FEMA placed notices of the proposed changes in the base flood elevation affecting areas including Red Chute Bayou in the Bossier Press Tribune on April 28, 2006, and May 5, 2006. FEMA provided information to the Bossier Parish Police Jury that a 90-day appeal period was in effect after the second publication in which any owner or lessee of property in the community who believed his or her property rights would be adversely affected by the base flood elevation determinations could appeal to the Bossier Parish Police Jury. No appeals were taken.

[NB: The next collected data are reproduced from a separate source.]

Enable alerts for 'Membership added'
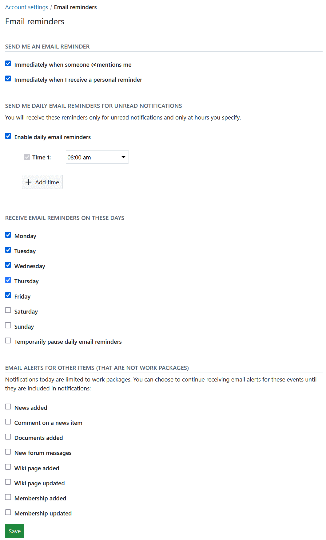 tap(8, 497)
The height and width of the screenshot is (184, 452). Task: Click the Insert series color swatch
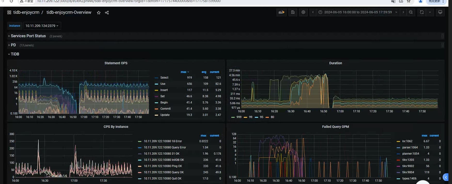156,90
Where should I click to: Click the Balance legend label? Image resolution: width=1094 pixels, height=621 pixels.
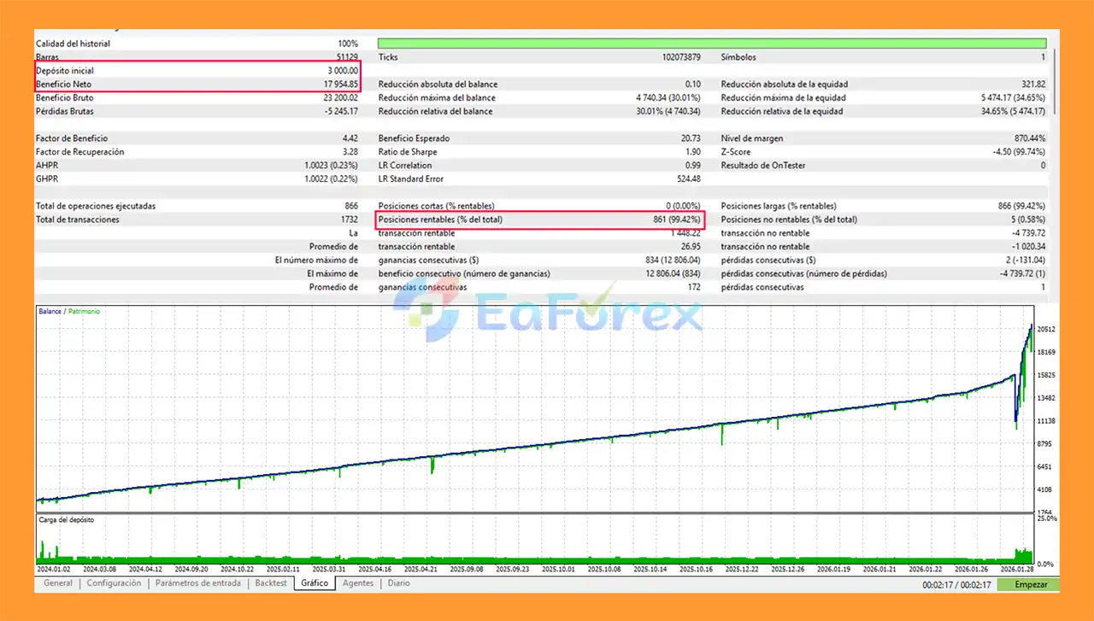(50, 312)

As required by federal regulations in order to qualify for flood insurance, the Bossier Parish Police Jury enacted ordinance number 4241(A) which became effective on September 3, 2008, adopting the FIS and FIRM submitted by FEMA. The effect of the ordinance was to place the Pecan Grove and Shadow Ridge Estates in the floodway instead of the flood zone. The Pecan Grove plaintiffs filed suit on August 28, 2009, claiming that they were deprived of their due process rights because they were not given proper notice of the FIS or FIRM and were not informed of the 90-day period to appeal the adoption of the FIRM in 2006. They sought damages for the taking of their property without just compensation, diminution in value of the property, increase in the cost of flood insurance, if available, expenses of moving manufactured homes, loss of the value of improvements, loss of mortgage loans, increase in interest rates, loss of insurable value of property, loss of use and/or enjoyment of property and general damages including mental and emotional distress, embarrassment and humiliation.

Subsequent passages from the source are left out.